I prefer to purchase cheese in block form and shred or slice it myself. I find this to be the most economical and versatile way to buy and use cheese. I keep parmesan cheese and cheddar on hand the majority of the time along with goat cheese for snacking.
- Shred on Eggs: Top your eggs with cheese or stir into scrambled eggs.
- Tacos: Make breakfast tacos (scrambled eggs and toppings of choice on a tortilla) and top with cheese
- Frittata: Add cheese to your frittata during the last few minutes of cooking.
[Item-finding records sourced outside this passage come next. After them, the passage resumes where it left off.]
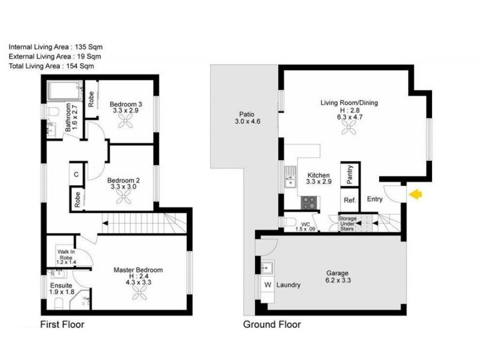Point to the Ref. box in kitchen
tap(350, 200)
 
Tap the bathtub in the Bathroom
tap(65, 92)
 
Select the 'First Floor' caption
tap(62, 325)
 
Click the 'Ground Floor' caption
tap(271, 325)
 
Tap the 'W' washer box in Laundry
tap(268, 285)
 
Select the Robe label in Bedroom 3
tap(91, 98)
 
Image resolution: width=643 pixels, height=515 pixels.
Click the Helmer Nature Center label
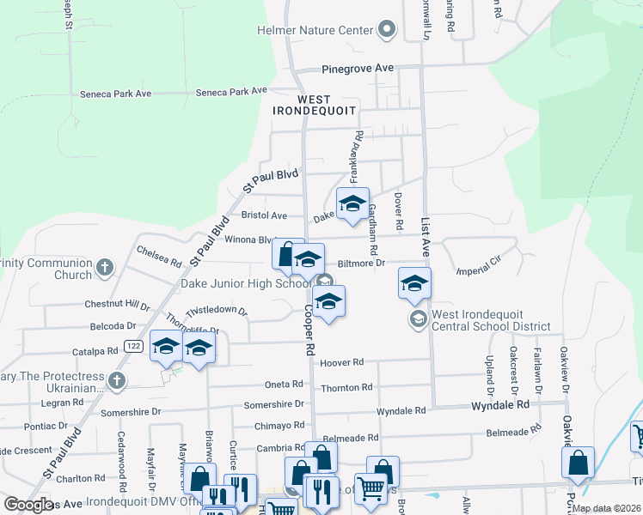pos(315,31)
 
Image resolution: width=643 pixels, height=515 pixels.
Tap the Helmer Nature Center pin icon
pos(387,31)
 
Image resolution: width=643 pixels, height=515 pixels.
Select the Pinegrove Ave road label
pos(358,68)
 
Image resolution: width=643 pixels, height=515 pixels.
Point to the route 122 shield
pos(132,346)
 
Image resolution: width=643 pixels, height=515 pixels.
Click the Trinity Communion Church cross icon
pos(105,268)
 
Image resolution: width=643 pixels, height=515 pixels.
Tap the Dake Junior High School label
pos(245,284)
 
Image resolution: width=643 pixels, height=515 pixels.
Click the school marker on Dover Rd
pos(414,283)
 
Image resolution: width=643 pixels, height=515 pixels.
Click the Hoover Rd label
pos(341,363)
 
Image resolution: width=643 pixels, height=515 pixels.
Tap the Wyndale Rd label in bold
pos(498,405)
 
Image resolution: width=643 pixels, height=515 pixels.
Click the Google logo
pos(28,505)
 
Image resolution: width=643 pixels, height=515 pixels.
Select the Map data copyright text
pos(606,508)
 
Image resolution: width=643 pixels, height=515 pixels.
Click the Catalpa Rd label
pos(95,351)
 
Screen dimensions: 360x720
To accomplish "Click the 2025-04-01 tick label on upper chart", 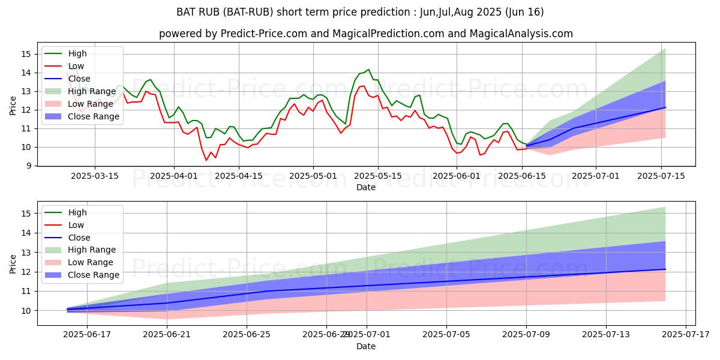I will [174, 176].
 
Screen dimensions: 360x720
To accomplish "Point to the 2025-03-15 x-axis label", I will [94, 176].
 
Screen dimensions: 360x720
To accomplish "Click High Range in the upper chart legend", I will [91, 91].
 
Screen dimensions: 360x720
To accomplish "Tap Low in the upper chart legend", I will [76, 66].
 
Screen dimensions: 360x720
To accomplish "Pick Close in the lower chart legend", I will [79, 238].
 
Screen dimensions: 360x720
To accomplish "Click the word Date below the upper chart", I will [366, 187].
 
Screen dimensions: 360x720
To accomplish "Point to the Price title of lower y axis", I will [13, 263].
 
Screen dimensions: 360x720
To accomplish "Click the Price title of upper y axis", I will [13, 105].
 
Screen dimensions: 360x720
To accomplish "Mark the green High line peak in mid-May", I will [368, 70].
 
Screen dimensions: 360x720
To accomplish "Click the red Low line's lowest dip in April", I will [206, 160].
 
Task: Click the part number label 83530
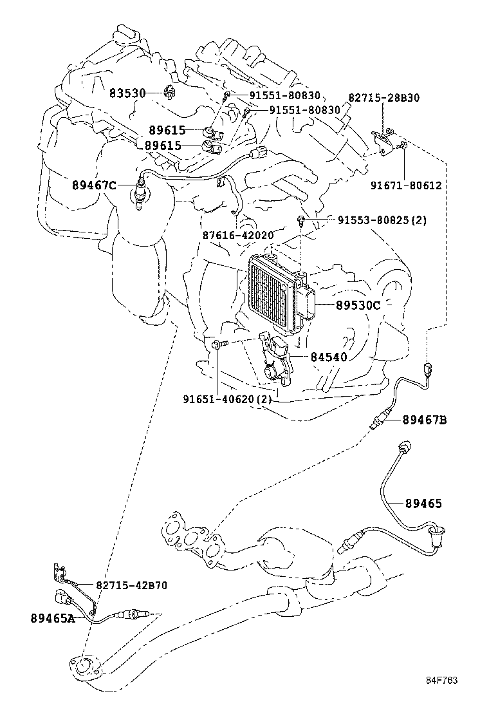(x=127, y=93)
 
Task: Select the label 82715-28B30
(x=384, y=98)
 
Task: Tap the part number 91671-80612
(x=405, y=185)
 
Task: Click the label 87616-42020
(x=238, y=235)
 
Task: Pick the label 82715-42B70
(x=131, y=585)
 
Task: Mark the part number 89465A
(x=53, y=618)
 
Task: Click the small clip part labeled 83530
(x=169, y=93)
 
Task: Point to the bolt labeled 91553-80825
(x=301, y=221)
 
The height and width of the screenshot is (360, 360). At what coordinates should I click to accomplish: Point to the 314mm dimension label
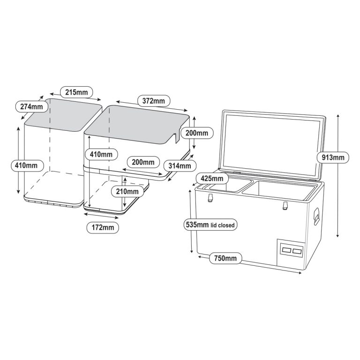pos(179,165)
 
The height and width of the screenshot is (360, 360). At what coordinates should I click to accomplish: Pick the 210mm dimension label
pos(127,191)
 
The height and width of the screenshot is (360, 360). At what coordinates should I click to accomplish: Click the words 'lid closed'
pos(223,225)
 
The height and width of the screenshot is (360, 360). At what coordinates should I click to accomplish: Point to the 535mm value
pos(197,225)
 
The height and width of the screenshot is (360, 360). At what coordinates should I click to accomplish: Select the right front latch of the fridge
pos(285,205)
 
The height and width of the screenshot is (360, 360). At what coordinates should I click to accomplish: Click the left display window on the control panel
pos(286,250)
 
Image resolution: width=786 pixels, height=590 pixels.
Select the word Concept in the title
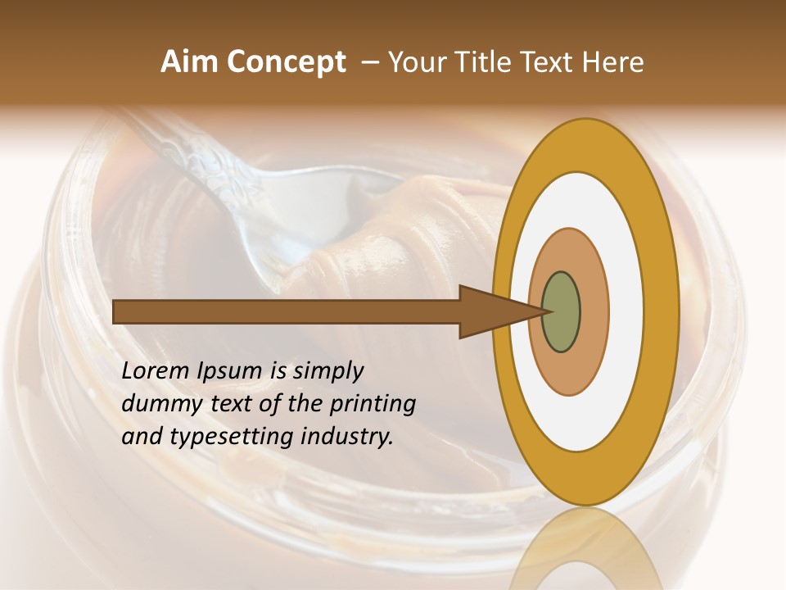pos(287,63)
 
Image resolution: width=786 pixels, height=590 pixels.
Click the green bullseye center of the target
pos(561,311)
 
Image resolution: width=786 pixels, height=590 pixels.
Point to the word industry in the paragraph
pos(347,437)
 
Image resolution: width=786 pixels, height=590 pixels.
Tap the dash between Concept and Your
pos(369,63)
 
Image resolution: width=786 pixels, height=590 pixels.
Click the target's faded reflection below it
pos(585,549)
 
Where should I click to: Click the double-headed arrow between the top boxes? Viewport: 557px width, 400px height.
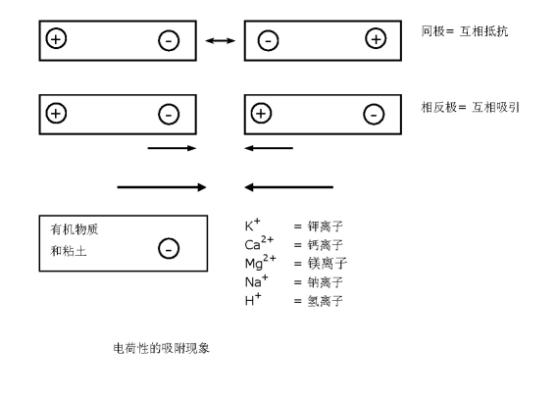coord(221,41)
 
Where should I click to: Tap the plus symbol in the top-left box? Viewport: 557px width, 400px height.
coord(56,38)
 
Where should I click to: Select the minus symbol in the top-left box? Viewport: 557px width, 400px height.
coord(169,40)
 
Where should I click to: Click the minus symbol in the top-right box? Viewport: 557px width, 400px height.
coord(268,40)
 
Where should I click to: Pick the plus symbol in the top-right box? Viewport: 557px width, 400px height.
coord(376,38)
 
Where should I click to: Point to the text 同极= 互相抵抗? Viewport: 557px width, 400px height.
coord(465,31)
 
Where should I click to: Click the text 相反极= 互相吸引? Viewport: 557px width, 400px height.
coord(470,107)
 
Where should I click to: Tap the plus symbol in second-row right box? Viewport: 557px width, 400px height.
coord(261,114)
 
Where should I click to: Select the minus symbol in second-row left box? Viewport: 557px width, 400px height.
coord(169,115)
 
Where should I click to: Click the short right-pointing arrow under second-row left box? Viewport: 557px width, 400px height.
coord(172,148)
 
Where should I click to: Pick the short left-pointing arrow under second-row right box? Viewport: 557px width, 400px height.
coord(269,148)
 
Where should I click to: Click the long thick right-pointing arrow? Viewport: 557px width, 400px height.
coord(162,187)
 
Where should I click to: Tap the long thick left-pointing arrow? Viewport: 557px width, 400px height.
coord(289,187)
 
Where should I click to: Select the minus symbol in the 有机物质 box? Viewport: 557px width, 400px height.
coord(169,248)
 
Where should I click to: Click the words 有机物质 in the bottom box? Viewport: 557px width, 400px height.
coord(75,229)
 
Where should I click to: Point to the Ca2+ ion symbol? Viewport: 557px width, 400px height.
coord(259,243)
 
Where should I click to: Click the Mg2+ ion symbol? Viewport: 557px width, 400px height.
coord(261,262)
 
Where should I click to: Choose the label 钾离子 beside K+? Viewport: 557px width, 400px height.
coord(325,226)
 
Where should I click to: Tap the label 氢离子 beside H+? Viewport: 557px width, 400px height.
coord(325,301)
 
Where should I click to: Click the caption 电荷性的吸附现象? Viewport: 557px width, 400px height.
coord(162,348)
- On the Side: When we were France last year, I had cheese every morning on the side of fruit, roasted tomatoes, eggs, hazelnuts, and a croissant. Serve a few slices of cheese on the side of your breakfast. Bon appétit!
- Omelette: Cheese is what makes an omelette amazing. Sprinkle in some feta or shred some parmesan or cheddar during the last few minutes of cooking.
- Egg and Sausage Breakfast Casserole: This recipe calls for spinach, but yet again you can use whatever leafy green (such as kale or Swiss Chard) that you have on hand.
- Bacon, Egg, Cheese Sandwiches: Toast up sourdough or your favorite bread, scramble an egg or two and top with some shredded or sliced cheese. Add a few avocado slices or tomato or sprouts if you’re feeling extra. You can also do this with homemade biscuits or English Muffins.
Butter
Butter is another staple to have on hand for making a wide variety of recipes, from sautéing veggies to making biscuits and cooking eggs. I even blend butter in my coffee every morning (using a blender).